Byron Hsieh

Posted on Dec 23, 2025 • Edited on Dec 30, 2025

Setting Up Kafka 4.0 Locally with Docker: A Learning Journey

#kafka #docker #kraft

Introduction

As part of my journey through the "Apache Kafka Series - Learn Apache Kafka for Beginners v3" Udemy course, I needed to set up a local Kafka environment using Docker.

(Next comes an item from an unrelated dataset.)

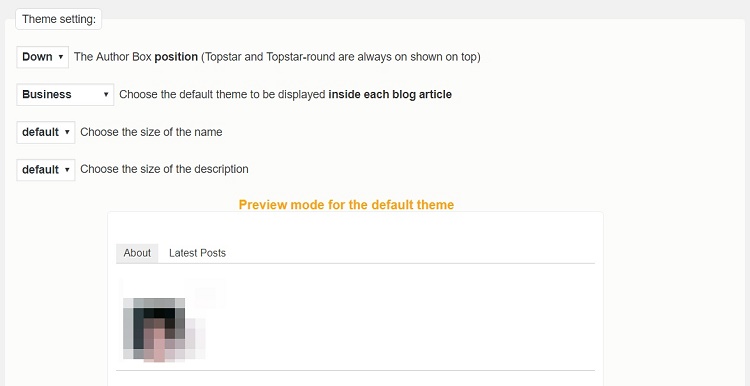750x386 pixels.
Task: Click the arrow beside the Down value
Action: [x=61, y=57]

What started as a simple container setup evolved into a deeper understanding of Kafka architecture, Docker best practices, and the transition from Zookeeper to KRaft mode.

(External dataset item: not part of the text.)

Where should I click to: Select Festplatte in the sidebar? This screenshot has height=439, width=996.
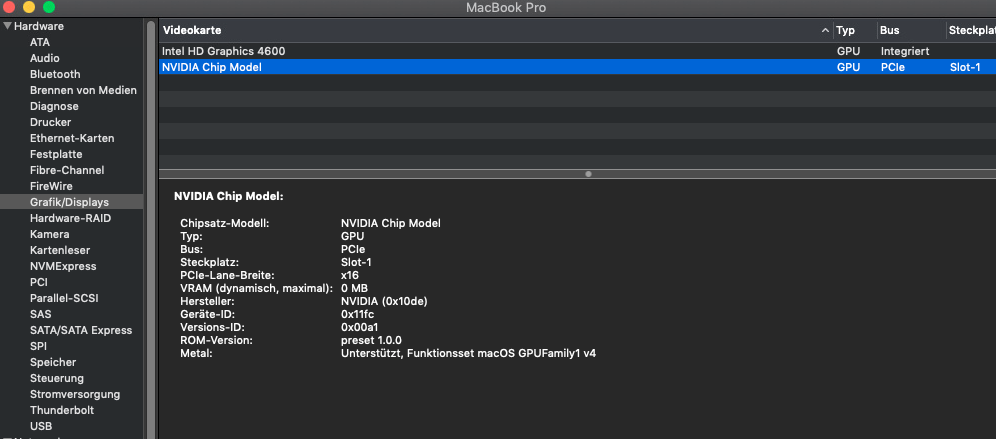click(56, 154)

In this post, I'll share my learning process, the decisions I made, and the final production-ready configuration I arrived at.

Starting Point: Finding the Right Docker Configuration

Initial Research - Confluent vs Bitnami vs Apache Official

When searching for Kafka Docker setups, I encountered three main options:

Confluent's official tutorial - https://developer.confluent.io/confluent-tutorials/kafka-on-docker/
Bitnami Kafka image - Popular for its ease of use
Apache Kafka official image - The source of truth

Initially, I was torn between Bitnami (known for simplified configuration) and Apache's official image (more control but steeper learning curve).

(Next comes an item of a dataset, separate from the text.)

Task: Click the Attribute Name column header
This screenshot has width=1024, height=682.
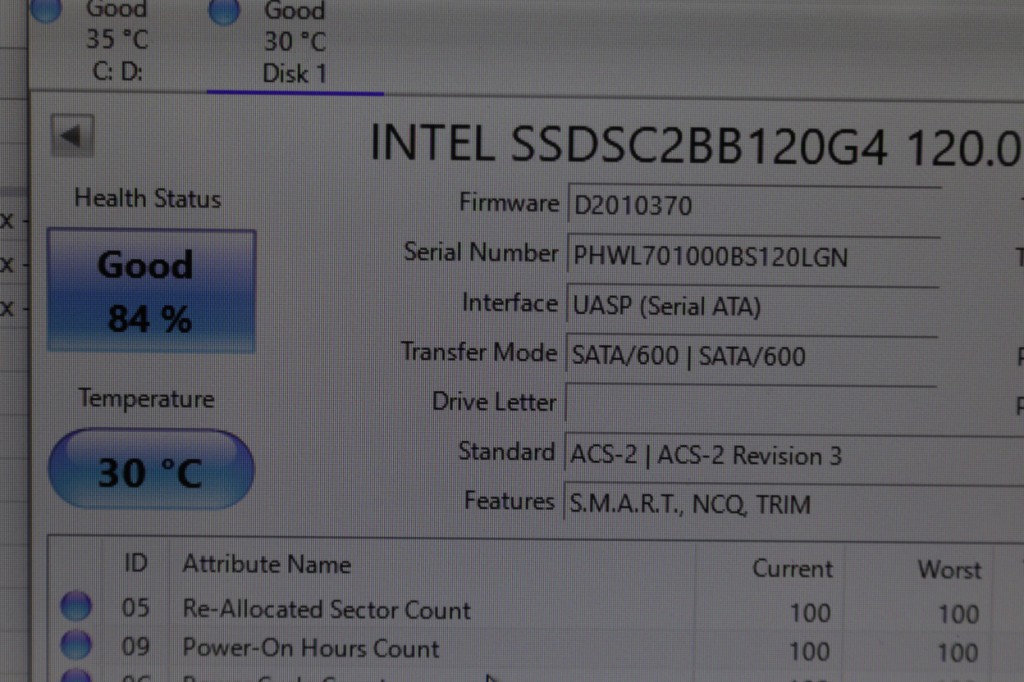Action: (x=266, y=565)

The Confluent Tutorial Discovery

The Confluent tutorial provided an excellent starting point with this configuration:

services:
  broker:
    image: apache/kafka:latest
    hostname: broker
    container_name: broker
    ports:
      - 9092:9092
    environment:
      KAFKA_BROKER_ID: 1
      KAFKA_LISTENER_SECURITY_PROTOCOL_MAP: PLAINTEXT:PLAINTEXT,PLAINTEXT_HOST:PLAINTEXT,CONTROLLER:PLAINTEXT
      KAFKA_ADVERTISED_LISTENERS: PLAINTEXT://broker:29092,PLAINTEXT_HOST://localhost:9092
      KAFKA_OFFSETS_TOPIC_REPLICATION_FACTOR: 1
      KAFKA_GROUP_INITIAL_REBALANCE_DELAY_MS: 0
      KAFKA_TRANSACTION_STATE_LOG_MIN_ISR: 1
      KAFKA_TRANSACTION_STATE_LOG_REPLICATION_FACTOR: 1
      KAFKA_PROCESS_ROLES: broker,controller
      KAFKA_NODE_ID: 1
      KAFKA_CONTROLLER_QUORUM_VOTERS: 1@broker:29093
      KAFKA_LISTENERS: PLAINTEXT://broker:29092,CONTROLLER://broker:29093,PLAINTEXT_HOST://0.0.0.0:9092
      KAFKA_INTER_BROKER_LISTENER_NAME: PLAINTEXT
      KAFKA_CONTROLLER_LISTENER_NAMES: CONTROLLER
      KAFKA_LOG_DIRS: /tmp/kraft-combined-logs
      CLUSTER_ID: MkU3OEVBNTcwNTJENDM2Qk

Why I chose the Apache official image:

✅ Direct from the source (Apache Foundation)
✅ Production-ready and enterprise-grade
✅ Better alignment with official documentation
✅ Latest features and security updates

Key Learning #1: Understanding KRaft Mode

One of the biggest revelations was learning about KRaft (Kafka Raft) - Kafka's replacement for Zookeeper.

What is KRaft?

Kafka Raft Algorithm for Tracking metadata
Eliminates Zookeeper dependency
Single process can handle both broker and controller roles
Faster startup and simpler architecture

Configuration Breakdown:

KAFKA_PROCESS_ROLES: broker,controller        # Single node handles both roles
KAFKA_NODE_ID: 1                             # Unique node identifier
KAFKA_CONTROLLER_QUORUM_VOTERS: 1@broker:29093  # Controller election
KAFKA_CONTROLLER_LISTENER_NAMES: CONTROLLER   # Controller communication
CLUSTER_ID: MkU3OEVBNTcwNTJENDM2Qk            # Unique cluster identifier

Benefits of KRaft mode:

⚡ Faster startup (no Zookeeper coordination)
🏗️ Simpler architecture
📈 Better scalability
🔄 Single point of configuration

Key Learning #2: Docker Image Layering and Customization

The Command Path Problem

Initially, running Kafka commands required full paths:

docker exec broker /opt/kafka/bin/kafka-topics.sh --list --bootstrap-server localhost:9092

This was verbose and error-prone. I learned about Docker image layering and decided to create a custom image.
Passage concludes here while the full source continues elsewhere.